> _Requirement_:
State how many lines of the entries below contain the word "Where", matching case exactly, and give only that number.
* begin Data provided *
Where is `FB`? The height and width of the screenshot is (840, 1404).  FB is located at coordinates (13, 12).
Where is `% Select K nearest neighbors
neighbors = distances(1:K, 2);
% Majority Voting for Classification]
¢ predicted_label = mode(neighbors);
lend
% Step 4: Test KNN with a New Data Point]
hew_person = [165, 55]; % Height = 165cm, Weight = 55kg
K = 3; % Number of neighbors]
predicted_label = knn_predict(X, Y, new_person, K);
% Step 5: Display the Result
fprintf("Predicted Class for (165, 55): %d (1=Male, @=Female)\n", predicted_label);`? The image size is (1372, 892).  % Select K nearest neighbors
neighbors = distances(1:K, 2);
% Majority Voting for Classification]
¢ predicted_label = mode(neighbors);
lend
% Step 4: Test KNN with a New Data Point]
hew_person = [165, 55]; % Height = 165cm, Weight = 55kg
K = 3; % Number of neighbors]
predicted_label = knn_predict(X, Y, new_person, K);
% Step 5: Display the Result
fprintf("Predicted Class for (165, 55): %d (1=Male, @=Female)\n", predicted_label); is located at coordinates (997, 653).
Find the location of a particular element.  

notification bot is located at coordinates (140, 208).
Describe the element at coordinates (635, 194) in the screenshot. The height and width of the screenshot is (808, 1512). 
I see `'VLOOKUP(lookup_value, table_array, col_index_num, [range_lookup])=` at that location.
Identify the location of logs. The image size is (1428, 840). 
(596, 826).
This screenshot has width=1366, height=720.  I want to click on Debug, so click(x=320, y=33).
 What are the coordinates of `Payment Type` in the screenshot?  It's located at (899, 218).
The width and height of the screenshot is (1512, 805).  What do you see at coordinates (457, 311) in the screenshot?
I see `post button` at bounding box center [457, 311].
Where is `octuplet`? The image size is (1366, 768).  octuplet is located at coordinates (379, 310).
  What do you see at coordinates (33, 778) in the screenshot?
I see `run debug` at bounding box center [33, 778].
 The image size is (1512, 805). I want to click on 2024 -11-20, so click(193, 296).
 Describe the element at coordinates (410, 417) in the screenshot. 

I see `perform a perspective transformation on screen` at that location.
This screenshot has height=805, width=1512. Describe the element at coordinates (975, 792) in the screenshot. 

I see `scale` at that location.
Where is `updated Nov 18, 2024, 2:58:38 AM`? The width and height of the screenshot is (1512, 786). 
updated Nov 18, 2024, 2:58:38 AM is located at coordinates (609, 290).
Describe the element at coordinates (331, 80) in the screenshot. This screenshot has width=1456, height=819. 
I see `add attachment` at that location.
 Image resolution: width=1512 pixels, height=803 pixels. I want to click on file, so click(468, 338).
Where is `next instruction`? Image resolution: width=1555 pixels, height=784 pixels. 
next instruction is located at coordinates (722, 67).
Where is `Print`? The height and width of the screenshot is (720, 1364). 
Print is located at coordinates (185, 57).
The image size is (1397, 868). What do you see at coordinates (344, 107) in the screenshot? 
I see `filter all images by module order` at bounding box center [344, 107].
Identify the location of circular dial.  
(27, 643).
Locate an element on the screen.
* end Data provided *
> _Answer to this exercise_:
6